===== SELECTED EXTRACT
Episode 11- The Lodger.
The wonderful thing about Doctor Who is that it’s not a format set in stone, and it can be used to tell literally any kind of story. Horror? I give you The Brain Of Morbius, State Of Decay, The Horror Of Fang Rock and The Curse Of Fenric to name but a few. Historical stories? Marco Polo, The Crusades and The Aztecs for starters. Space opera? The Space Pirates, and any one of a number of stories in the Who pantheon. Dang it, we’ve even had fantasy and westerns. Anything will work, even comedy.
Yep, Doctor Who has actually played some episodes in the past strictly for laughs, and when they work, they work fantastically well. Take The Romans as an example, a kind of Who homage to ‘A Funny Thing Happened On The Way To The Forum’ meets ‘Carry On Caesar’; a classic example of the comedic stories we used to love in the past, that were usually done to break up the intense schedules of the 1960s seasons, and give both the cast and the audience a break in the proceedings, before giving the viewers a dramatic story they can really get their teeth into.
The Lodger is a perfect modern example of this particular genre, a story that fits into the Who pantheon, has a storyline that makes sense, (i.e. is not based around a silly premise engineered to generate the humour) and has dialogue and character interaction that can reduce the viewer to fits of laughter. The story opens when the Doctor attempts to land the Tardis, but for some reason, he is thrown out as it dematerialises. There is something in the area that is causing disruptions in the space-time continuum, which is preventing the Tardis from landing properly. Amy is stuck inside, and the Doctor must find the cause of this anomaly, so that he can get Amy to land.

The Doctor creates mayhem as The Lodger. (Picture courtesy of the BBC.)
==========
===== DATA EXCERPT
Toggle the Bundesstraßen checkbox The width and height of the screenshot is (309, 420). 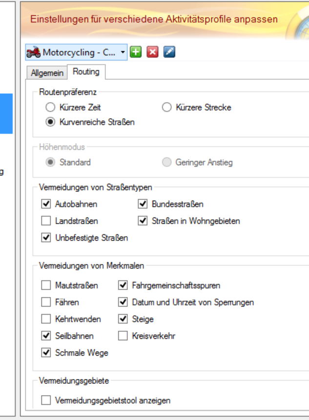[x=143, y=204]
==========
PROBLEM 1 —
Please copy the Doctor Who review from "The wonderful thing" to "work, even comedy.", renaming "westerns" as "musicals".
PROBLEM 2 —
According to the Doctor Who review, why were comedic stories usually made during the 1960s seasons? Answer in one to three sentences.
The data above was taken from a separate source.

TASK RESPONSE 1 —
The wonderful thing about Doctor Who is that it’s not a format set in stone, and it can be used to tell literally any kind of story. Horror? I give you The Brain Of Morbius, State Of Decay, The Horror Of Fang Rock and The Curse Of Fenric to name but a few. Historical stories? Marco Polo, The Crusades and The Aztecs for starters. Space opera? The Space Pirates, and any one of a number of stories in the Who pantheon. Dang it, we’ve even had fantasy and musicals. Anything will work, even comedy.

TASK RESPONSE 2 —
They were usually made to break up the intense schedules of the 1960s seasons. They gave both the cast and the audience a break before the viewers got a dramatic story they could really get their teeth into.